Ces chiffres sont issus d’une étude intitulée « Comment préserver les revenus des taxis » et publiée, jeudi 9 juin, par le cabinet de conseil en mobilité 6T. Pour estimer le chiffre d’affaires moyen, les auteurs se sont basés sur des données publiques, en rapprochant deux éléments : le nombre de taxis en France et le chiffre d’affaires des courses de taxis, calculé d’après les déclarations fiscales des chauffeurs. Le cabinet tient à préciser qu’il a pris l’initiative de réaliser cette étude, sans obtenir (ni demander, d’ailleurs) de financement à quiconque.

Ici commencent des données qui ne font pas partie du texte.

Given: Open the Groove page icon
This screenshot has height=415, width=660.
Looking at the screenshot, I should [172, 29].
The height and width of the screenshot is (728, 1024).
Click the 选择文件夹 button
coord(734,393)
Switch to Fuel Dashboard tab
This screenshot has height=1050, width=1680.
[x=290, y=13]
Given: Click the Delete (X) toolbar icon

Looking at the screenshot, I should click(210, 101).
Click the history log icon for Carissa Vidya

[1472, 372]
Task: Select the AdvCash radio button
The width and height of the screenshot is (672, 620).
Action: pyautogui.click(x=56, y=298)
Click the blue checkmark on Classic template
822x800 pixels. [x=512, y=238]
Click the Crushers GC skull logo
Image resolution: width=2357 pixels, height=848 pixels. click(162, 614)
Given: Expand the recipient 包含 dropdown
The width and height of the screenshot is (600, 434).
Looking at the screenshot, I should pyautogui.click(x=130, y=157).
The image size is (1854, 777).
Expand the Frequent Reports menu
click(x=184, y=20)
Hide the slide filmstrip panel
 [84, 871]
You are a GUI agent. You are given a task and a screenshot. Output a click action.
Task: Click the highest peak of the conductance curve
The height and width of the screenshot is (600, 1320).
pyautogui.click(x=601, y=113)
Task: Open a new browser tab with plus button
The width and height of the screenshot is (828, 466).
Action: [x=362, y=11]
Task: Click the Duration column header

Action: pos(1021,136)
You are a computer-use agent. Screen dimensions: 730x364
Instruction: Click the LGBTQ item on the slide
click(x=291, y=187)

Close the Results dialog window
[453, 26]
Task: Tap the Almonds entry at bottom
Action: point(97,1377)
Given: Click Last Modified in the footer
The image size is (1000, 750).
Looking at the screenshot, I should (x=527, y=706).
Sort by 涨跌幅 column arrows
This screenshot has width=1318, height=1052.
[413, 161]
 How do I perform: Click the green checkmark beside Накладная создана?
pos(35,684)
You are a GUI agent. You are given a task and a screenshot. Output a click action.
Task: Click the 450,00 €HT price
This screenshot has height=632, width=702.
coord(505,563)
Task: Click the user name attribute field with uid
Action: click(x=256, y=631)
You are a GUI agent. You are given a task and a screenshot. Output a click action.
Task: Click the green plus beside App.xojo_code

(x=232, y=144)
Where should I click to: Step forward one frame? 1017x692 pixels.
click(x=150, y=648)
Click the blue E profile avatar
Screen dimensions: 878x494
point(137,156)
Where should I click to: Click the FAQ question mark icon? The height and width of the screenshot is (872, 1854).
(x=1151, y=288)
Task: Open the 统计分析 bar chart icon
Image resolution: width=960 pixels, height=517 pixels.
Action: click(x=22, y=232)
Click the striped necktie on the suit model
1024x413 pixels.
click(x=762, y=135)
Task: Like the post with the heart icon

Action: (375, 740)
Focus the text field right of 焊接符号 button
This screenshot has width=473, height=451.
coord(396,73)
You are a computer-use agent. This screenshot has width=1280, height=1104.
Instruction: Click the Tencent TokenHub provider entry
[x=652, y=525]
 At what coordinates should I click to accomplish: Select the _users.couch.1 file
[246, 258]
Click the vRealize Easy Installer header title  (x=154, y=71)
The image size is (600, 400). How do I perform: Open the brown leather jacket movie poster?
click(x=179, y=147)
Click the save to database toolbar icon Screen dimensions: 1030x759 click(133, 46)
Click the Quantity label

Les Parisiens s’en tirent mieux
Ce sont les taxis parisiens, environ un tiers des 57 000 titulaires de licences, qui s’en sortent le mieux. Leur revenu atteignait 60 000 euros en 2013, contre 53 000 dans les autres grandes métropoles, et 44 000 dans le reste du pays, où l’essentiel des courses consiste à transporter des patients pour un rendez-vous médical.
Ces données étant obtenues à partir des déclarations fiscales, et alors que toutes les voitures ne sont pas équipées d’un terminal de carte bancaire, Nicolas Louvet, directeur du cabinet 6T, n’exclut pas l’hypothèse du « travail au black ».
« On peut supposer que certaines courses ne sont pas déclarées. Mais même si cela concernait la moitié des courses, il ne resterait de toute façon pas à la plupart des chauffeurs de quoi vivre décemment », commente-t-il.
La précarité des taxis ne s’explique pas seulement par le succès des plates-formes de voitures de tourisme avec chauffeurs (VTC), en particulier le californien Uber considéré par la profession comme un prédateur. Le chiffre d’affaires des taxis a, certes, commencé à stagner en 2008, l’année de la publication du rapport Attali sur « La libération de la croissance française » qui préconisait la libéralisation du secteur, remarque 6T. Mais la forte pénétration du marché par les VTC ne date que de 2014.
« Uber a fait éclater la bulle »
De fait, le nombre de courses engrangées par les taxis est en baisse depuis 2005, bien avant la création d’Uber à San Francisco, en 2009. M. Louvet explique cela par « le renforcement, dans les grandes villes, à partir des années 2000, des transports alternatifs. Le maillage des réseaux de tramway s’est consolidé, les vélos en libre-service sont apparus ». A Paris, depuis 2007, le Vélib’ est aussi un transport de nuit, au détriment du taxi. L’arrivée d’Autolib’, fin 2011, a encore réduit le marché.
« Les taxis n’ont pas su profiter de la baisse de la motorisation dans les grandes villes. Ils ont privilégié la clientèle professionnelle et les touristes, et non les résidents », souligne le consultant.
Malgré cette conjoncture morose, le prix des licences, nécessaires pour exercer la profession, a connu une forte hausse depuis vingt ans. A Paris, le prix à l’achat de l’« autorisation de stationnement », nom officiel de ce droit à exercer la profession, est passé de 86 000 euros en 1995 à 234 000 en 2013. Mais 6T observe, entre 2011 et 2013, une forte hausse des prix, « non corrélée avec les anticipations de profit des taxis ». Pour M. Louvet, « beaucoup de licences ont été achetées avec l’espérance d’une augmentation du prix à la revente ». En 2015, la valeur d’une licence a fortement baissé, retombant à 160 000 euros en fin d’année. « L’arrivée d’Uber a fait éclater la bulle spéculative », commente le consultant.